## The problem:
In the saddle forum thread, what is the seat of an Aussie saddle built on instead of directly on the tree?

## Source document:
If I get another western saddle, I'd want another synthetic as it will be strictly for training and trail purposes and will get dirty, wet, etc. I'm sure it was just a fluke that my Wintec broke (I bought it used so who knows how it was treated!) but does anyone have reccomendations on good western synthetic brands? Or would a good quality used leather saddle really be better for trails? 

My mare and I spent the last many years showing and are now enjoying her semi retirement on the trails so I'd love some advice from those with lots of trail experience! She's an Arab with typical Arab structure if that makes a difference in anyones opinion  Thanks!


----------



## DraftyAiresMum

I have sat quite a few Aussie saddles and ridden in one once (although it was WAY too small for me). I LOVE them. When my boy finishes growing, that's what I'm going to get. You do have to be careful not to get a cheap, made in India, piece of crap, though. They'll break and become useless soooo fast! With Australian stock saddles, "you get what you pay for" is definitely true. I know people who have had the cheap ones. They HATED them. I know someone who owns one custom fit to her horse by the owner of the Australian Stock Saddle Company (top manufacturer in the US...they handmake all their saddles and the owner is from Australia...I've actually talked to him on the phone) and she would never own another saddle...ever. She hardly EVER uses her $1500 Circle Y saddle that was custom fit to her horse as well. One thing about the Aussie saddle is that the seat is built on a suspension of webbing instead of directly on the tree like a Western saddle is, so it's a lot more comfortable of a ride. The way it is built also "forces" you to ride correctly (or at least with the correct posture lol...what you do with your hands is your business).


----------



## christabelle

I grew up riding In western saddles, and bought an Aussie when I started endurance riding ( western types are not reccomended). I will never go back. They are more comfy and more secure. Anyone I know that has ridden in an Aussie saddle will never ride with another type again (trail/endurance folk... Not the show crowd, to be clear) I find them a tad harder to put on the horse than a western type saddle, because of the sweat flaps.
_Posted via Mobile Device_


----------



## bsms

I've got a Circle Y Arabian saddle and a couple of DownUnder Australian style saddles (in different sizes).

A genuine Australian saddle starts at around $2500 and goes up quickly, so most are out of my price range. The ones made outside of Australia are usually made in India, with varying degrees of oversight. The DownUnder saddles can usually be bought at a discount at around $750-800 new.

Compared to a western or English saddle, they don't compare to a Bates or Circly Y - but then, they don't cost as much either. On mine, the leather was decent for that price but needed oiling (or Passier Lederbalsam, which I prefer). The stitching is coarser, but durable enough.

## Information shown:
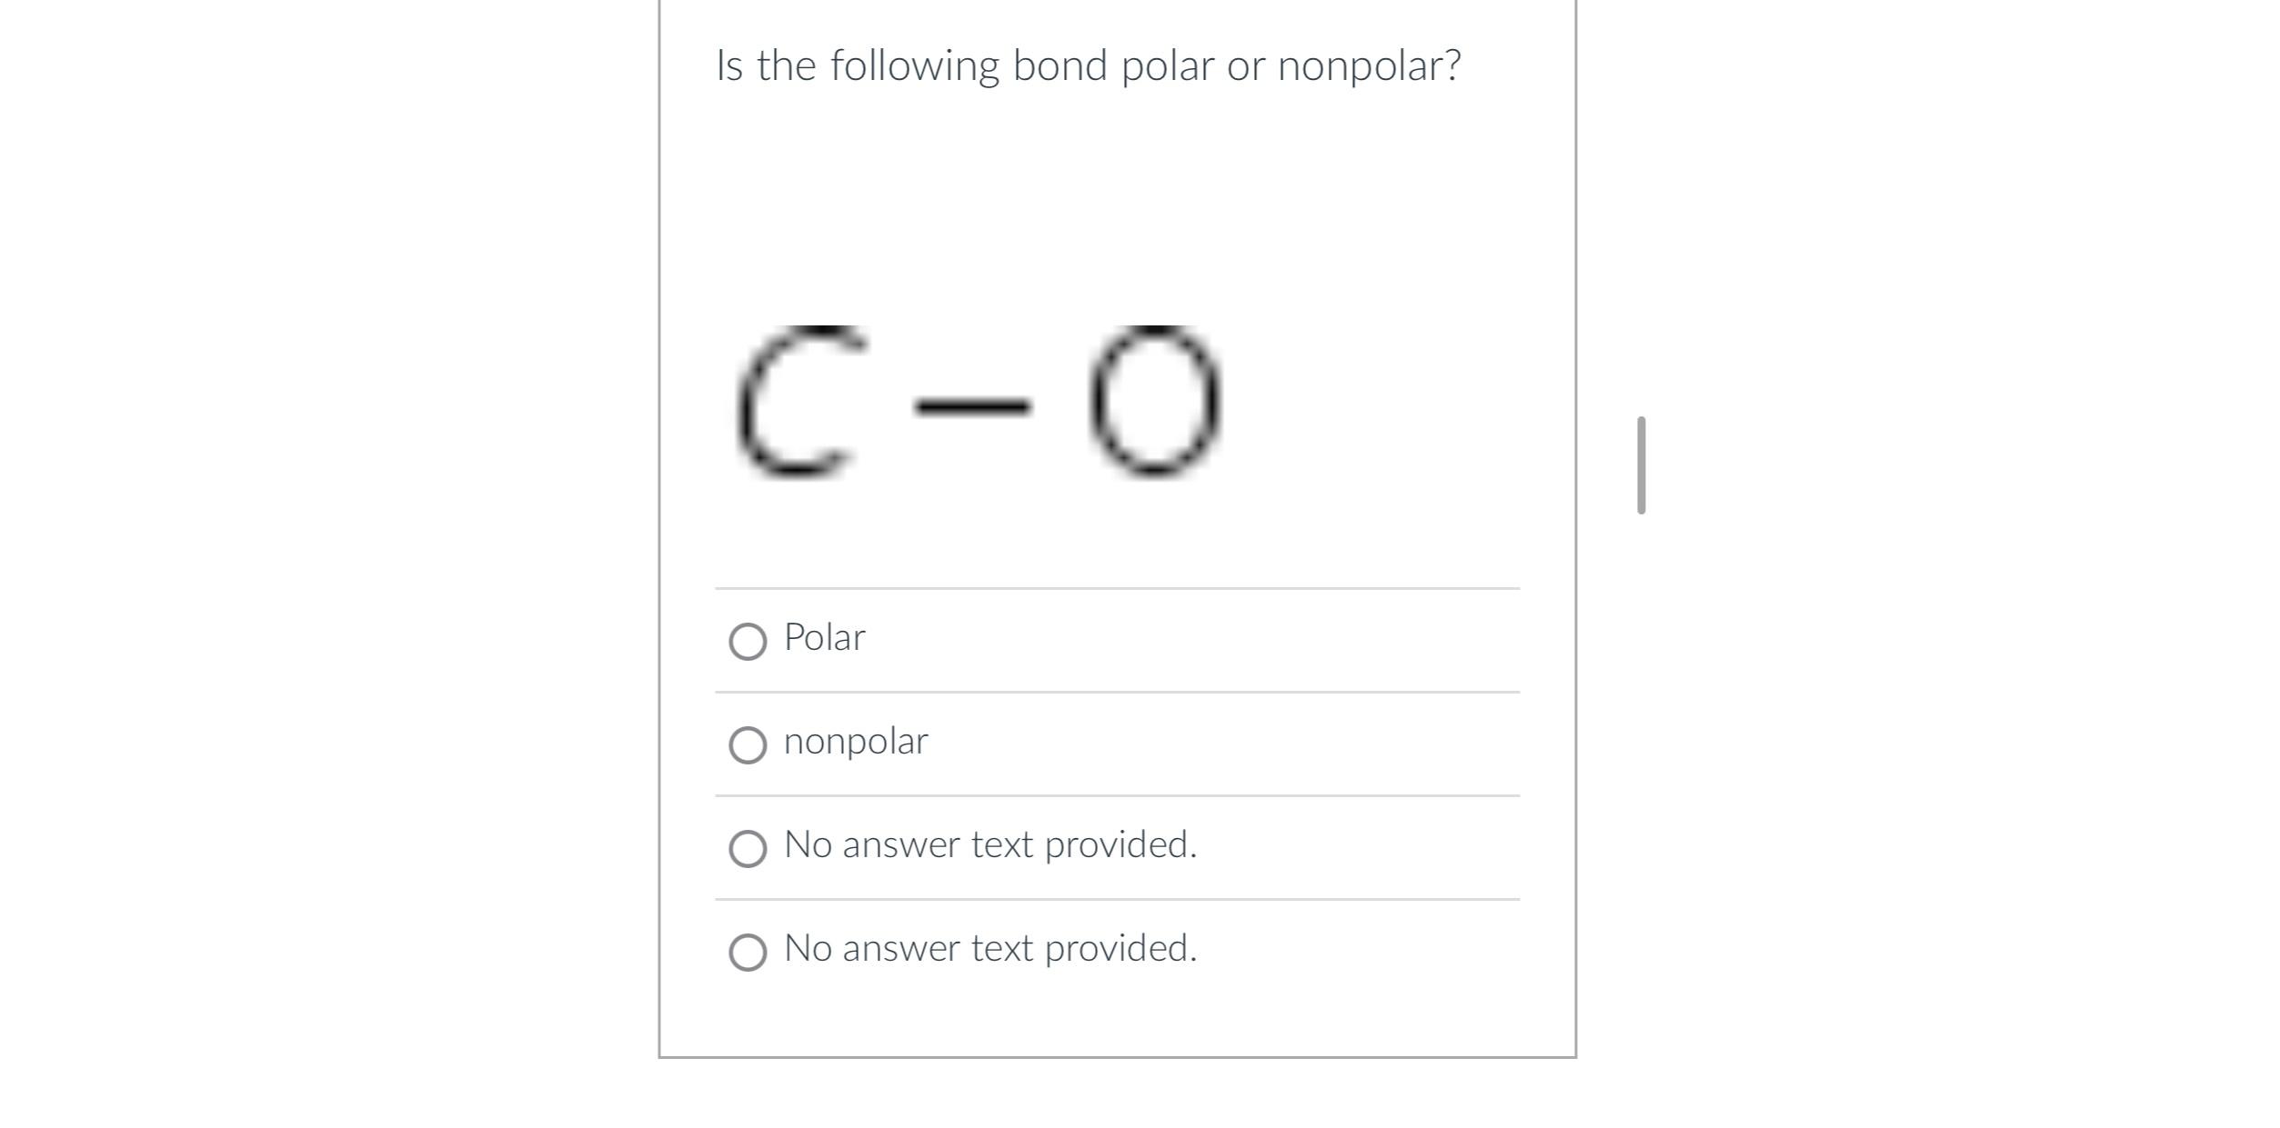Click the divider line above Polar option
2280x1128 pixels.
tap(1117, 589)
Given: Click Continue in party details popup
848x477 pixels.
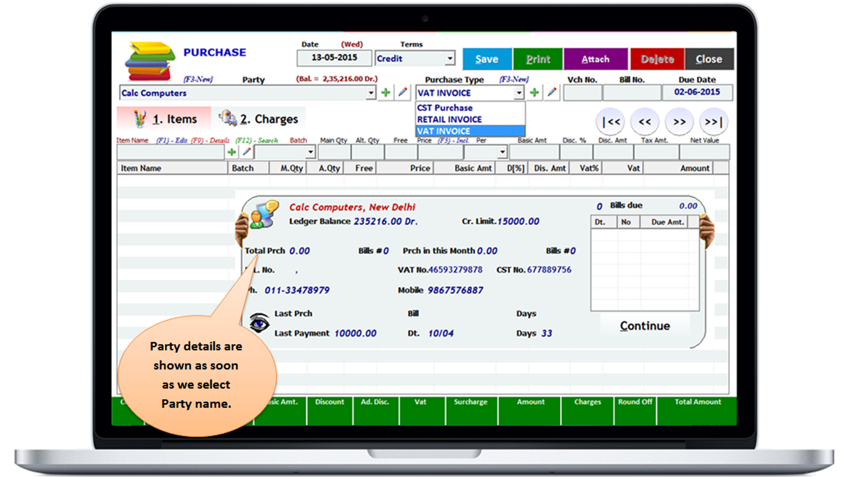Looking at the screenshot, I should pyautogui.click(x=644, y=326).
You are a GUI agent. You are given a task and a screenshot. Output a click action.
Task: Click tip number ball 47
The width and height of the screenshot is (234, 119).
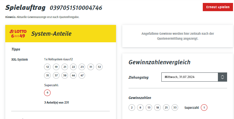point(82,75)
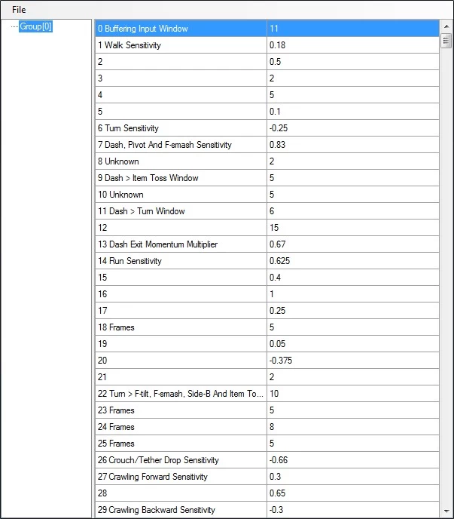Select Crawling Forward Sensitivity property
Screen dimensions: 454x519
click(x=181, y=477)

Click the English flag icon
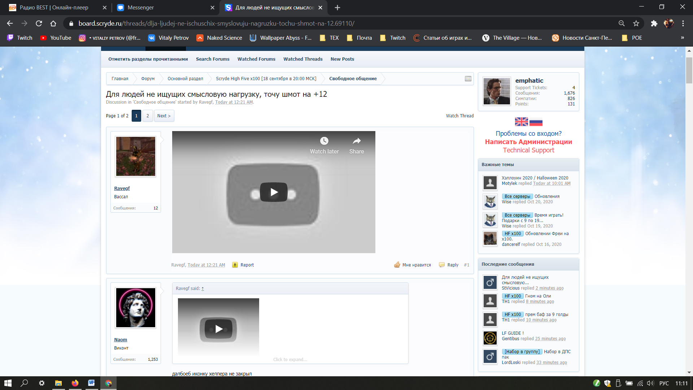tap(521, 122)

## Solution for this task:
A suspension of webbing.